The Hellenic Gambling Supervision and Control Commission (EEEP) is seeking a contractor to review the framework governing Electronic Player Accounts (EPAs), the digital profiles through which customers access licensed gambling platforms. The regulator wants help redesigning how player identities are verified, with a focus on stronger Know Your Customer (KYC) procedures and safeguards against money laundering, fraud and underage gambling.
Tender documents show the EEEP wants support on both the technical and legal standards behind secure player identification. The work will examine how licensed operators certify and authenticate customer identities before granting access to regulated gaming services.
The consultancy contract is valued at €28,500 before VAT and runs until the end of 2026, or until 190 hours of advisory work are completed, whichever comes first. The successful bidder will deliver three progress reports setting out recommendations for improving Greece’s player verification regime.
Wider reforms gather pace
The procurement sits within a broader policy shift rather than a standalone technical upgrade. Weeks earlier, the Greek government submitted draft legislation to Parliament that would significantly expand the regulator’s authority, one of the most substantial overhauls of the country’s framework since online licensing was introduced.
Among the proposed changes is an increase in the EEEP’s permanent workforce from 80 to 110 employees. Recruitment would focus on specialists in cybersecurity, information technology, intelligence analysis, market surveillance and enforcement, areas the regulator views as increasingly important in countering sophisticated illegal operations.

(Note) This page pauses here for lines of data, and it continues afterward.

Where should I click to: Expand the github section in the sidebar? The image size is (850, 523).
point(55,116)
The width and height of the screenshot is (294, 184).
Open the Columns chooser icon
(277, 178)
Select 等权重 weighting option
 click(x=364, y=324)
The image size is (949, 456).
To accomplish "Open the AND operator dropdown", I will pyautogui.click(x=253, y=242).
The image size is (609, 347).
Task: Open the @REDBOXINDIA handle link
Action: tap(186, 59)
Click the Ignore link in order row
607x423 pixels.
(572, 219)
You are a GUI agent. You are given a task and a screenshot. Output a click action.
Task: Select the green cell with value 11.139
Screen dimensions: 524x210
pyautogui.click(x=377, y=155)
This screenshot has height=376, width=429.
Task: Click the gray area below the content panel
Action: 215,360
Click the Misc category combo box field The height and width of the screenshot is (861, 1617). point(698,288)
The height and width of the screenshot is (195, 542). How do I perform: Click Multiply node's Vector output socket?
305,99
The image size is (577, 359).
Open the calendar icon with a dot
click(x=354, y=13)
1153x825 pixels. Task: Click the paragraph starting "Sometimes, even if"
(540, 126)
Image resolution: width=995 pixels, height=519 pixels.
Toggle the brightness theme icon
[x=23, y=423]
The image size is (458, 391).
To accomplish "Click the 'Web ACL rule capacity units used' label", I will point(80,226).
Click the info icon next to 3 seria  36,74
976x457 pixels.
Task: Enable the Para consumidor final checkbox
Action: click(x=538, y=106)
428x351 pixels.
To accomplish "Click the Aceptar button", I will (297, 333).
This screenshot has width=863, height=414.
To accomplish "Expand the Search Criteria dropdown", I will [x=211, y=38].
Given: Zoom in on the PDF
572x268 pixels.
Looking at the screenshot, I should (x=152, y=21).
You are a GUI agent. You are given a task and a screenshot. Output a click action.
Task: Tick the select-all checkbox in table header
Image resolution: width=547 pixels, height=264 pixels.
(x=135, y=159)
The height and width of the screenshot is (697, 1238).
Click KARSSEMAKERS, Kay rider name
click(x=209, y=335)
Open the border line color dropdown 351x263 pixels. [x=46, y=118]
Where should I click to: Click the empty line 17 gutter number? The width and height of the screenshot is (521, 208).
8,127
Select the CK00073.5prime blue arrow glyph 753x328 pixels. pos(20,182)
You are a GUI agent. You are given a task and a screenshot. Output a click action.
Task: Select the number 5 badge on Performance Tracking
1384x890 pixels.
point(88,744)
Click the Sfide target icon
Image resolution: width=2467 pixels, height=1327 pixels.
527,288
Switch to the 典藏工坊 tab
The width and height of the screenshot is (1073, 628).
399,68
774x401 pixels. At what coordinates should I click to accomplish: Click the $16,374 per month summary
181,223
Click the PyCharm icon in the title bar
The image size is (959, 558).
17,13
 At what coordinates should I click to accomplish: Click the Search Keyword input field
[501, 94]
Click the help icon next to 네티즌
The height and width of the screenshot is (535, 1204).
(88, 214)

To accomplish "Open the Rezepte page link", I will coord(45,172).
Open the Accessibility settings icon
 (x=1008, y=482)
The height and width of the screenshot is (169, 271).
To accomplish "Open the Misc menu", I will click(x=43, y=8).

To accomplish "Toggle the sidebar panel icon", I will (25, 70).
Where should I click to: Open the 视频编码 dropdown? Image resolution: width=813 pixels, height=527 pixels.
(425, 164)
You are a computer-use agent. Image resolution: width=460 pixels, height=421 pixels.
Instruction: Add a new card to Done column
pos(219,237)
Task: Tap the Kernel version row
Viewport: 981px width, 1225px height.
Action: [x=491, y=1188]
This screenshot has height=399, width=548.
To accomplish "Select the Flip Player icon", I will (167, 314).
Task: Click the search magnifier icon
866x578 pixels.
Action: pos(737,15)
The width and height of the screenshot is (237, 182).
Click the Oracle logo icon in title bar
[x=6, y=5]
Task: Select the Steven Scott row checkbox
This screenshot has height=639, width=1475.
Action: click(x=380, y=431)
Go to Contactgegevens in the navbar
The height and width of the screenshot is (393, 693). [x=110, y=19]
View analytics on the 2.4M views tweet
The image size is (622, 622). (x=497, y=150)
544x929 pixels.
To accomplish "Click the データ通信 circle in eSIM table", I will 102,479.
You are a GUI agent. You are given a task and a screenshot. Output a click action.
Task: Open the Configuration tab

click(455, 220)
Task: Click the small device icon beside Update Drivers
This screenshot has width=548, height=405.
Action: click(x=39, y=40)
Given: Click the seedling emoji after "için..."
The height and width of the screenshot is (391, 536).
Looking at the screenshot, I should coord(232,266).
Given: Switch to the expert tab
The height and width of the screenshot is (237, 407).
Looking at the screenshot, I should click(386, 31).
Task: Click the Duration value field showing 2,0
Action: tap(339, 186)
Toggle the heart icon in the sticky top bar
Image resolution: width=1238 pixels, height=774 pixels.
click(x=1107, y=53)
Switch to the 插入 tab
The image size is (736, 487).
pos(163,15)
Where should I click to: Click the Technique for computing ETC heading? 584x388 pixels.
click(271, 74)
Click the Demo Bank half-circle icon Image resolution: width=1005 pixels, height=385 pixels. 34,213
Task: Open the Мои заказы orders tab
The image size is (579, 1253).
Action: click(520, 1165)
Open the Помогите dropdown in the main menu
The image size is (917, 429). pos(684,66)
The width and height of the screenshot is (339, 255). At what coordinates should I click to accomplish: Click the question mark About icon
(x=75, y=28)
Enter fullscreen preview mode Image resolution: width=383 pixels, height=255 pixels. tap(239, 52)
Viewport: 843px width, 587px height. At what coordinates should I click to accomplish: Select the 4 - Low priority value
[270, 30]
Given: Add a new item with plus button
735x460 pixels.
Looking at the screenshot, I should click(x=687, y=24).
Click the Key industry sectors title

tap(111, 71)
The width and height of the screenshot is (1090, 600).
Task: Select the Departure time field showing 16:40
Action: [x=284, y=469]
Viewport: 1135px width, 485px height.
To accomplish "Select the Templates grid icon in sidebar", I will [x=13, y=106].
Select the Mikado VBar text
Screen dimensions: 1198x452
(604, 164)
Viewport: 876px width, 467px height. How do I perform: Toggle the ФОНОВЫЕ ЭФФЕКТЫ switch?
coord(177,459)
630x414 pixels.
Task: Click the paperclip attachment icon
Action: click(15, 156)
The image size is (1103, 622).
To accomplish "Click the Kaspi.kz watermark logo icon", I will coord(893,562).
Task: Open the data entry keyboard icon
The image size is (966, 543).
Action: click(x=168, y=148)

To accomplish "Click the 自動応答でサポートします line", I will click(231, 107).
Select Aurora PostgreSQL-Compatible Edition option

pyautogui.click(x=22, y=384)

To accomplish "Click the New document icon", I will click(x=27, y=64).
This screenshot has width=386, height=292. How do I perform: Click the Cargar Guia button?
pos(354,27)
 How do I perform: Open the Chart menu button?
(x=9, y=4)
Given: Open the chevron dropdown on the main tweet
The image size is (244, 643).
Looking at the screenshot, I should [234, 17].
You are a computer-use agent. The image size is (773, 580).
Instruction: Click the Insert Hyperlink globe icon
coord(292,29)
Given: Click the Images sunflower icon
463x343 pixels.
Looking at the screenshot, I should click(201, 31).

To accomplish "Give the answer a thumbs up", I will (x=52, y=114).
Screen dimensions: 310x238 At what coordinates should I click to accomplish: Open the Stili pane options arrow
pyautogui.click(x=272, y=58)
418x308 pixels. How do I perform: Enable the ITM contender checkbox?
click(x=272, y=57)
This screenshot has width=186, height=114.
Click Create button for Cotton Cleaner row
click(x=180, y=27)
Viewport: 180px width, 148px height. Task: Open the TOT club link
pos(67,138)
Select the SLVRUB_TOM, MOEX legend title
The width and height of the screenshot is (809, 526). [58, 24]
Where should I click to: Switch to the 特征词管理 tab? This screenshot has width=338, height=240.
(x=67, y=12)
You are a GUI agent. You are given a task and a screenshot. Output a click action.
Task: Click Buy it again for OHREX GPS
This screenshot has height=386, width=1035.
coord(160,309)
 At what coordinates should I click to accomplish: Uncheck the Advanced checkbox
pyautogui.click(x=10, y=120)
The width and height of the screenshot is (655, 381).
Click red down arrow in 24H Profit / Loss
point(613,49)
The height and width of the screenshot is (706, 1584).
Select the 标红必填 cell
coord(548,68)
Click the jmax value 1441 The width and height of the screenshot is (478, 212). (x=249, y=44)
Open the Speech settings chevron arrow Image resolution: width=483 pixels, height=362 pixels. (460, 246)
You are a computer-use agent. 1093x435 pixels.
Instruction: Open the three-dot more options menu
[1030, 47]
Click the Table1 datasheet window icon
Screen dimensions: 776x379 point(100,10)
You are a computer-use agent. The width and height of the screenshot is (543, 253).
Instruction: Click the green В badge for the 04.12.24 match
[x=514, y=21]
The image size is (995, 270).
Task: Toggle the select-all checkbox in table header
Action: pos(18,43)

The bill would also give the EEEP broader enforcement tools, including the ability to seek the rapid removal of illegal gambling websites and online content, widen Greece’s blacklist of unlicensed operators, and strengthen cooperation with law enforcement through an expanded Gaming Inspectors Corps holding formal investigative authority. Greece’s regulated market reached €3.07 billion in gross gaming revenue in 2025, giving the regulator a growing base of licensed activity to supervise.
Black market remains the target
The proposed reforms introduce tougher criminal penalties for those involved in illegal gambling. Organizers could face prison terms starting at 10 years alongside fines ranging from €50,000 to €700,000. More serious cases, involving organized criminal groups, repeat offences or the involvement of minors, would carry heavier sanctions, with fines reaching €800,000 and sentences extending beyond a decade, particularly where money laundering, fraud or tax offences are involved.
The tougher stance follows repeated warnings from National Economy and Finance Minister Kyriakos Pierrakakis, who has described the illegal gambling sector as both a criminal enterprise and a drain on public finances.
Official estimates put Greece’s black-market gambling activity at between €1.6 billion and €2 billion each year. Authorities believe it deprives the state of roughly €600 million in annual tax revenue, reinforcing the push to strengthen both market supervision and enforcement against unlicensed operators.
The contractor’s three progress reports are due before the end of 2026, running in parallel with the legislation now before Parliament. Together they set the terms for how far Greece can tighten player verification and how hard it can press operators before the reforms take effect.